BRAZIL – Terry Gilliam
Un insetto si infila in una stampante causando la generazione di un errore che condanna un uomo, Mister Buttle, al posto del noto terrorista Tuttle (Robert De Niro). Scoperto l’errore, ormai è troppo tardi, e tocca ad un impiegato del Ministero dell’Informazione, Sam Lowry, sistemare l’errore cercando nel mentre di trovare la sua posizione in una società del futuro fortemente burocratizzato.
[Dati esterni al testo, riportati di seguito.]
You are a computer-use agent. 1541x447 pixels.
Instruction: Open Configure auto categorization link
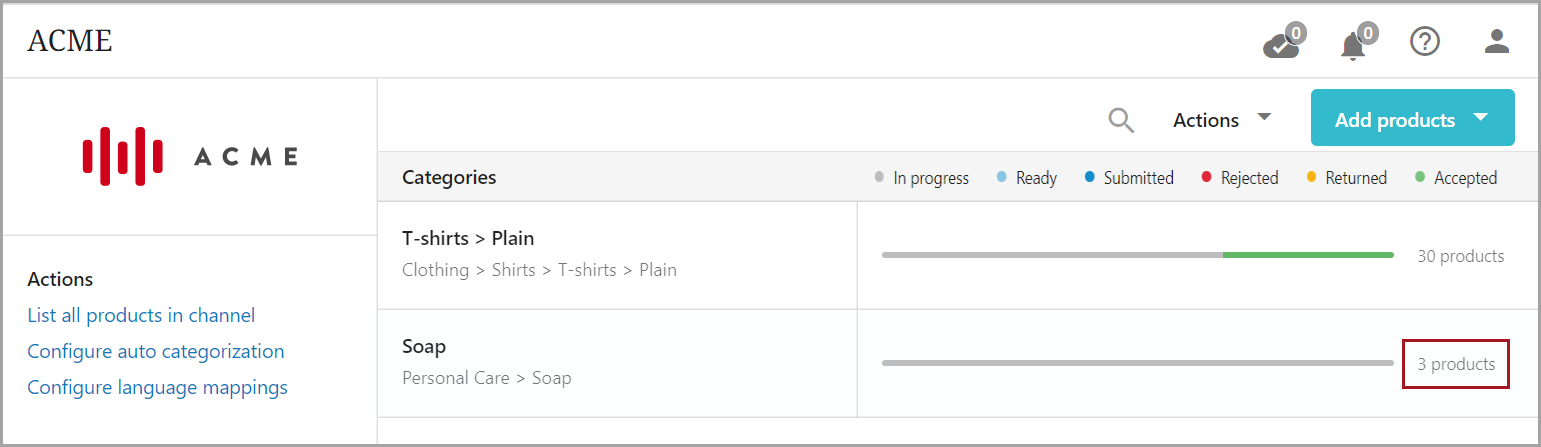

Difficilmente catalogabile se non come ensemble di fantascienza e fantasy votato al dogma del grottesco, Brazil disegna un futuro distopico ancor più segnato dal potere del controllo oggi visibile nella nostra società, caratterizzato dall’incompetenza di pochi che tirano le fila di molti, creando grovigli e sperando nella risoluzione da parte di altri, sfruttando il potere dell’ignoranza e la povertà di energia sotto la bandiera della ribellione.
Diretto da uno dei Monty Python, Terry Gilliam, il film ricongiunge echi di Orwell con distorsioni di kafkiana memoria, glorificate dalle musiche di Michael Kamen e dalle curate scenografie di Norman Garwood, in un dedalo visivo dal flavor teatrale. L’ironia (amara) aleggia costantemente grazie alle situazioni paradossali in cui è immerso il protagonista, Jonathan Pryce, sfilacciate grazie anche all’interpretazione di un Robert De Niro in gran forma e mitizzate nelle visioni di Sam, alle prese con samurai o uomini di pietra.
Brazil, sin dal titolo derivato dal motivo Aquarela do Brasil canticchiato dai personaggi che affollano il film, rappresenta un caloroso inno contro le “scartoffie” e chi le genera, un onirico e irriverente calcio alle piramidi di potere come solo Stanley Kubrick ne Il dottor Stranamore era riuscito a fare.